On appeal, appellant changes his argument to allege that counsel received $30,000 from Wright to protect his wife from incarceration. Appellant makes the conclusory claim that this alleged $30,000 payment is evidence of a conflict of interest, and was "detrimental" to his defense. Appellant offers no compelling evidence or argument to support this claim, and a conclusory allegation cannot be a basis for postconviction relief. See, e.g., Sanford v. State, 342 Ark. 22, 27, 25 S.W.3d 414, 417 (2000). We therefore affirm the ruling below.

Appellant goes on to claim that at the Rule 37 hearing, the trial court erred in not allowing into evidence the record of federal proceedings against counsel, which, according to appellant, established a conflict of interest between counsel and appellant. At the hearing, appellant asked to introduce the federal record into evidence for the court's consideration; however, he only had parts of the record, and offered to introduce the rest later. The State objected, arguing that any evidence appellant wished to introduce should be introduced at the hearing and that the State would not agree to the introduction of evidence that it had not seen. The trial court reserved its ruling on the issue.

Appellant later renewed his request to introduce the record of the federal proceedings. The State maintained its objection, which was sustained. Appellant then moved to introduce selected portions of the federal record, and the court denied the motion. The court did permit appellant to proffer the portions for the record. Appellant then withdrew the proffer. Because appellant elected to withdraw his proffer, his claim regarding the federal proceedings is barred.

To obtain appellate review on a claim that the trial court erroneously rejected evidence, a party must proffer such evidence. Arnett v. State, 353 Ark. 165, 173, 122 S.W.3d 484, 489 (2003). The full federal record was not introduced at the Rule 37 hearing, and appellant withdrew his proffer of the selected portions. We note that a proffer is not necessary when the substance of the evidence is apparent from the context, id.; however, that is not the case here. Appellant does not specify how the federal record would have shown a conflict of interest, other than to show that counsel had been indicted. Counsel's legal problems are not sufficient to show that there was in fact a conflict in appellant's case. Accordingly, without the proffer, appellant has failed to preserve his argument regarding the evidence he sought to admit. Appellant's claim is barred.

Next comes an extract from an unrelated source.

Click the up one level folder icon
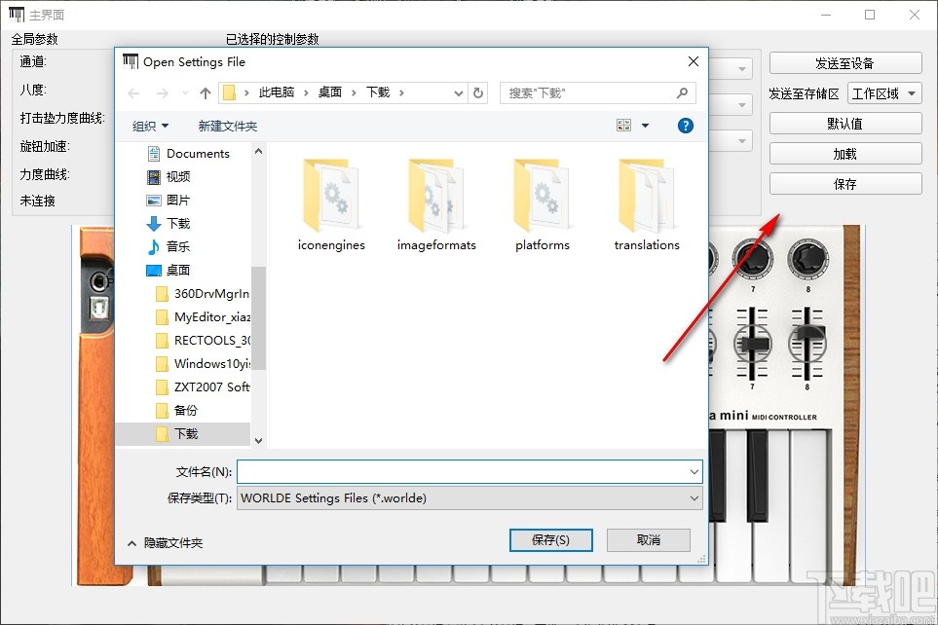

We now consider the appeal of the order dismissing appellant's motion for hearing on Rule 15. This motion dealt with the return of cash seized at the time of appellant's arrest. In his motion, appellant claimed that a discrepancy existed between two previous orders regarding the amount of money that should be returned. According to appellant, the trial court originally ordered the return of "all property" belonging to appellant except that which was evidence and/or contraband, yet in a later order, the trial court limited the amount to $1,784. Appellant claimed the order should be "amended and corrected" to reflect the sum of $1,865. In April 2002, the trial court heard the matter of the Rule 15 motion, and issued a check for $1,764 to appellant's mother. In the court's subsequent order, it stated that all property had been returned to a representative designated by appellant; therefore, the Rule 15 motion was dismissed.

On appeal, appellant alleges that the trial court erred in not ordering the return of the entire sum of money; however, he provides no evidence or support for this claim, other than his reliance on a previous order stating that "all property" shall be returned. With nothing more than bare allegations, we find no merit and affirm.

Affirmed.

1 The case number on appellant's motion for hearing is CR 95-56; however, the order denying relief shows CV 97-11. It appears from the record that these numbers were used interchangeably, apparently because an unsuccessful petition for forfeiture by the State arose out of the judgment of conviction.

2 The trial court found that this period of time came to 148 days; however, according to this court's calculation, it was 154 days. Regardless, appellant was brought to trial within the speedy-trial period.